• Stated task
Reproduce all of the records below line for line, changing nothing.

== Dataset records

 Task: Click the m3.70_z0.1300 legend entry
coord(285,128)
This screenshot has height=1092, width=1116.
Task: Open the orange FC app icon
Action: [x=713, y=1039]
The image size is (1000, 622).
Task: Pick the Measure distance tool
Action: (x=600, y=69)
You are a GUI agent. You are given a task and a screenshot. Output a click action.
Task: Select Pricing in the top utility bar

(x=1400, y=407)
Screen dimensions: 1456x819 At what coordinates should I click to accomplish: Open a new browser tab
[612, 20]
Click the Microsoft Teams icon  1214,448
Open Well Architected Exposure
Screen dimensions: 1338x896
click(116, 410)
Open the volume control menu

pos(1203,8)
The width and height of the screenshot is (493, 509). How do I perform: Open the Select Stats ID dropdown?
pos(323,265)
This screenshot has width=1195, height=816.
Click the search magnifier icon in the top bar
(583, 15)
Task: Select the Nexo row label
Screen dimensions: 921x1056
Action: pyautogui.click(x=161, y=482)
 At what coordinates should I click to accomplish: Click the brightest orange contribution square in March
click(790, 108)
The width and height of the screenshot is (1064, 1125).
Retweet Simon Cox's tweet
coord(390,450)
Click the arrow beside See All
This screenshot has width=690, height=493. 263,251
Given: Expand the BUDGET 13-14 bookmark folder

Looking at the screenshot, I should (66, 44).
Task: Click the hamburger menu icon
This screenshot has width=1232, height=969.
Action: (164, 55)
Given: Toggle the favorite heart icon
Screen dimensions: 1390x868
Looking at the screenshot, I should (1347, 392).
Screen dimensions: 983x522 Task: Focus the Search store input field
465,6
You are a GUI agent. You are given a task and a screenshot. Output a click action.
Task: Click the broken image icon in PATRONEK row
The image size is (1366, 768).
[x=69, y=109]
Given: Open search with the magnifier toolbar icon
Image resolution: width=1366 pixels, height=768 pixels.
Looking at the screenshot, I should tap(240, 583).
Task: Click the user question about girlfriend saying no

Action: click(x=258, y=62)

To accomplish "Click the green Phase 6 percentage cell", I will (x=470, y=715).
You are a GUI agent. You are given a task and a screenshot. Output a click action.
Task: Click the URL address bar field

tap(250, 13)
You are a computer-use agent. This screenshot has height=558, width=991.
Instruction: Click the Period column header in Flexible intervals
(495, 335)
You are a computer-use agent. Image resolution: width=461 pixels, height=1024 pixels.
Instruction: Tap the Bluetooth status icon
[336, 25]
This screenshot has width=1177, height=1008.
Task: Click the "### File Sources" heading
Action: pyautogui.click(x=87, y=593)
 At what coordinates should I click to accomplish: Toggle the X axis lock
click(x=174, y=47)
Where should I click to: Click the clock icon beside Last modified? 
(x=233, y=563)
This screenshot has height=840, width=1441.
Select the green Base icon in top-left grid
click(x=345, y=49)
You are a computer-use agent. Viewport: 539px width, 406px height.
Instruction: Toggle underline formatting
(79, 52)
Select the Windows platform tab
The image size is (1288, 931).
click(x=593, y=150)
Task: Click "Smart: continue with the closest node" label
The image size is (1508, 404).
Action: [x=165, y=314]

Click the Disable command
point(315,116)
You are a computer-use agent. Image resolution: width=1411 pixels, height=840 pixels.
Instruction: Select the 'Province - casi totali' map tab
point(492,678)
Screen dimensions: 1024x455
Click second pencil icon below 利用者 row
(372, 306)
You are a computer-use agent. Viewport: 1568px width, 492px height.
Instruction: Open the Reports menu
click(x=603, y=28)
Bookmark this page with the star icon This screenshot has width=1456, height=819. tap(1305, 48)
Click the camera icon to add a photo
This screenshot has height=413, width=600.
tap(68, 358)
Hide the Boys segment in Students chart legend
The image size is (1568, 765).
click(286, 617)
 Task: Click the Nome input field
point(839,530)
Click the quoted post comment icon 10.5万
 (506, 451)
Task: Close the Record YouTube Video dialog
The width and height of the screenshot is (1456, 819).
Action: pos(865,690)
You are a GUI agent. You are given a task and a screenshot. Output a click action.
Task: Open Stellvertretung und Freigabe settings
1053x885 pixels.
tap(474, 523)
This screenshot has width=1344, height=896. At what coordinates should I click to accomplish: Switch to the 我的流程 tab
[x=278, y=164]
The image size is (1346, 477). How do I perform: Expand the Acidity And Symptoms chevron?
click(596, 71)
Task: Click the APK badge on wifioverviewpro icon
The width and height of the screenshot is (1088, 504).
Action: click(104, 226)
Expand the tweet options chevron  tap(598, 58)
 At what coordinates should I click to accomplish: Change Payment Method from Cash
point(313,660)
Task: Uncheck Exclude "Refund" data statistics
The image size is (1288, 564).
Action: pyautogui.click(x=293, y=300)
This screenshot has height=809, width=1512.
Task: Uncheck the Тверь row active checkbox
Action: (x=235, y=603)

====

• Task output
 Task: Click the m3.70_z0.1300 legend entry
coord(285,128)
This screenshot has height=1092, width=1116.
Task: Open the orange FC app icon
Action: [x=713, y=1039]
The image size is (1000, 622).
Task: Pick the Measure distance tool
Action: (x=600, y=69)
You are a GUI agent. You are given a task and a screenshot. Output a click action.
Task: Select Pricing in the top utility bar

(x=1400, y=407)
Screen dimensions: 1456x819 At what coordinates should I click to accomplish: Open a new browser tab
[612, 20]
Click the Microsoft Teams icon  1214,448
Open Well Architected Exposure
Screen dimensions: 1338x896
click(116, 410)
Open the volume control menu

pos(1203,8)
The width and height of the screenshot is (493, 509). How do I perform: Open the Select Stats ID dropdown?
pos(323,265)
This screenshot has width=1195, height=816.
Click the search magnifier icon in the top bar
(583, 15)
Task: Select the Nexo row label
Screen dimensions: 921x1056
Action: pyautogui.click(x=161, y=482)
 At what coordinates should I click to accomplish: Click the brightest orange contribution square in March
click(790, 108)
The width and height of the screenshot is (1064, 1125).
Retweet Simon Cox's tweet
coord(390,450)
Click the arrow beside See All
This screenshot has width=690, height=493. 263,251
Given: Expand the BUDGET 13-14 bookmark folder

Looking at the screenshot, I should (66, 44).
Task: Click the hamburger menu icon
This screenshot has width=1232, height=969.
Action: (164, 55)
Given: Toggle the favorite heart icon
Screen dimensions: 1390x868
Looking at the screenshot, I should (1347, 392).
Screen dimensions: 983x522 Task: Focus the Search store input field
465,6
You are a GUI agent. You are given a task and a screenshot. Output a click action.
Task: Click the broken image icon in PATRONEK row
The image size is (1366, 768).
[x=69, y=109]
Given: Open search with the magnifier toolbar icon
Image resolution: width=1366 pixels, height=768 pixels.
Looking at the screenshot, I should tap(240, 583).
Task: Click the user question about girlfriend saying no

Action: click(x=258, y=62)

To accomplish "Click the green Phase 6 percentage cell", I will (x=470, y=715).
You are a GUI agent. You are given a task and a screenshot. Output a click action.
Task: Click the URL address bar field

tap(250, 13)
You are a computer-use agent. This screenshot has height=558, width=991.
Instruction: Click the Period column header in Flexible intervals
(495, 335)
You are a computer-use agent. Image resolution: width=461 pixels, height=1024 pixels.
Instruction: Tap the Bluetooth status icon
[336, 25]
This screenshot has width=1177, height=1008.
Task: Click the "### File Sources" heading
Action: pyautogui.click(x=87, y=593)
 At what coordinates should I click to accomplish: Toggle the X axis lock
click(x=174, y=47)
Where should I click to: Click the clock icon beside Last modified? 
(x=233, y=563)
This screenshot has height=840, width=1441.
Select the green Base icon in top-left grid
click(x=345, y=49)
You are a computer-use agent. Viewport: 539px width, 406px height.
Instruction: Toggle underline formatting
(79, 52)
Select the Windows platform tab
The image size is (1288, 931).
click(x=593, y=150)
Task: Click "Smart: continue with the closest node" label
The image size is (1508, 404).
Action: [x=165, y=314]

Click the Disable command
point(315,116)
You are a computer-use agent. Image resolution: width=1411 pixels, height=840 pixels.
Instruction: Select the 'Province - casi totali' map tab
point(492,678)
Screen dimensions: 1024x455
Click second pencil icon below 利用者 row
(372, 306)
You are a computer-use agent. Viewport: 1568px width, 492px height.
Instruction: Open the Reports menu
click(x=603, y=28)
Bookmark this page with the star icon This screenshot has width=1456, height=819. tap(1305, 48)
Click the camera icon to add a photo
This screenshot has height=413, width=600.
tap(68, 358)
Hide the Boys segment in Students chart legend
The image size is (1568, 765).
click(286, 617)
 Task: Click the Nome input field
point(839,530)
Click the quoted post comment icon 10.5万
 (506, 451)
Task: Close the Record YouTube Video dialog
The width and height of the screenshot is (1456, 819).
Action: pos(865,690)
You are a GUI agent. You are given a task and a screenshot. Output a click action.
Task: Open Stellvertretung und Freigabe settings
1053x885 pixels.
tap(474, 523)
This screenshot has width=1344, height=896. At what coordinates should I click to accomplish: Switch to the 我的流程 tab
[x=278, y=164]
The image size is (1346, 477). How do I perform: Expand the Acidity And Symptoms chevron?
click(596, 71)
Task: Click the APK badge on wifioverviewpro icon
The width and height of the screenshot is (1088, 504).
Action: click(104, 226)
Expand the tweet options chevron  tap(598, 58)
 At what coordinates should I click to accomplish: Change Payment Method from Cash
point(313,660)
Task: Uncheck Exclude "Refund" data statistics
The image size is (1288, 564).
Action: pyautogui.click(x=293, y=300)
This screenshot has height=809, width=1512.
Task: Uncheck the Тверь row active checkbox
Action: (x=235, y=603)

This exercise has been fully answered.